Quem disse que se pôs um fim aos duelos? De lá para cá, monarquias ruíram, surgiu petróleo nos areais árabes, refugiados estão se evadindo da pobreza africana e invadindo os quintais dos bem-nascidos, a globalização tornou flagrante a injustiça social e a miséria, a população crescendo nas ruas, uma avalanche a rejeitar a herança da escravidão a caminho de resgatar sua autoestima, quando duelos de outra ordem ainda virão.

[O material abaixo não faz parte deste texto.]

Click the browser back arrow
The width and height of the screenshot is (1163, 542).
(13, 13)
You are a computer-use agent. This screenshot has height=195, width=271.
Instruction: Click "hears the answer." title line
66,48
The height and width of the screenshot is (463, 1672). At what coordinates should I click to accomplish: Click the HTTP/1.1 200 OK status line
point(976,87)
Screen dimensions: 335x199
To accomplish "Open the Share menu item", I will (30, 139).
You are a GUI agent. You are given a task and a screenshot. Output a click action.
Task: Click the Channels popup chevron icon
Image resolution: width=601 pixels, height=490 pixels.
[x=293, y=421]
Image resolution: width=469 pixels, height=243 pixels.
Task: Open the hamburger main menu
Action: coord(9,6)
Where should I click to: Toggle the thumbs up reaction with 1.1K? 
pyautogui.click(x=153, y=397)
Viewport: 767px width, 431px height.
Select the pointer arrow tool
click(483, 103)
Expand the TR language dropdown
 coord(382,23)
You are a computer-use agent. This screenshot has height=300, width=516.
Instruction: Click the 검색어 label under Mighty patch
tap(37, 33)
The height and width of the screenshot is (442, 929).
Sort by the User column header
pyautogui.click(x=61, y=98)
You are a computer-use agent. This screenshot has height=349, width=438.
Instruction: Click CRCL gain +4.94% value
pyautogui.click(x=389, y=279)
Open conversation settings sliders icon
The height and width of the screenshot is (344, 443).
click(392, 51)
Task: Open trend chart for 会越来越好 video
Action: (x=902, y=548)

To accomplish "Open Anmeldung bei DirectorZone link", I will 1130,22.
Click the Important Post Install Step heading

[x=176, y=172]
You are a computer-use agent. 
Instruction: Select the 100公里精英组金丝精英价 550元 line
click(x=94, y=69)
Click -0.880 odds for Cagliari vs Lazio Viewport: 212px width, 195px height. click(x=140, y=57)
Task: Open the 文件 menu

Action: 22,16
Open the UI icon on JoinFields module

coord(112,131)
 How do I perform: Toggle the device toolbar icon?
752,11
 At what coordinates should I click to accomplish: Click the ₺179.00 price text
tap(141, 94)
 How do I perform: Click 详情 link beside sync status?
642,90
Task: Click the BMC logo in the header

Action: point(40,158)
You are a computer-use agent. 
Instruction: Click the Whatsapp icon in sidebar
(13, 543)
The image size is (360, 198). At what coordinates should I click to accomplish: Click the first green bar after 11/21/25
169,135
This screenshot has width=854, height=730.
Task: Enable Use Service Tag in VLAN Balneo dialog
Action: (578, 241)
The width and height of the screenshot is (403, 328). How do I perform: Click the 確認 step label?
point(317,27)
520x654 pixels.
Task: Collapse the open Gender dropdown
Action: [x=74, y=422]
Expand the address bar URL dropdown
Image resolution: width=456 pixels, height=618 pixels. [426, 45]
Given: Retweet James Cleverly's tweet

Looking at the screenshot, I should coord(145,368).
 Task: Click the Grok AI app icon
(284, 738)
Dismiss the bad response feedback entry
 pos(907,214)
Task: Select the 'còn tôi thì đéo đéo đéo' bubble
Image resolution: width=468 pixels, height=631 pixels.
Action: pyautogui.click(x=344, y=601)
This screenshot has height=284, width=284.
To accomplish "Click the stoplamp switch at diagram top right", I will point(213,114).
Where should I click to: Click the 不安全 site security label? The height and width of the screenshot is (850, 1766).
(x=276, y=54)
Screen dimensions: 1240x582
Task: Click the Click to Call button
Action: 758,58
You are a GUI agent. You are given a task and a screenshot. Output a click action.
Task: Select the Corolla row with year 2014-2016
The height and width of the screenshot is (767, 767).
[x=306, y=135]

E não é num cenário de apocalipse e sim com a pobreza igualmente batendo à sua porta, sem fazer distinção, quando a injusta distribuição de renda começar a fazer sentir seus efeitos danosos.

A quinquagésima quarta intervenção espiritual, em 16 de fevereiro de 2018, se iniciou com cânticos no intuito de abrir caminho para os espíritos curadores, prosseguindo com a leitura e comentários sobre o item 12 (“O duelo”) do capítulo 12 (“Amai os vossos inimigos”) do livro de Allan Kardec, “O Evangelho segundo o Espiritismo”.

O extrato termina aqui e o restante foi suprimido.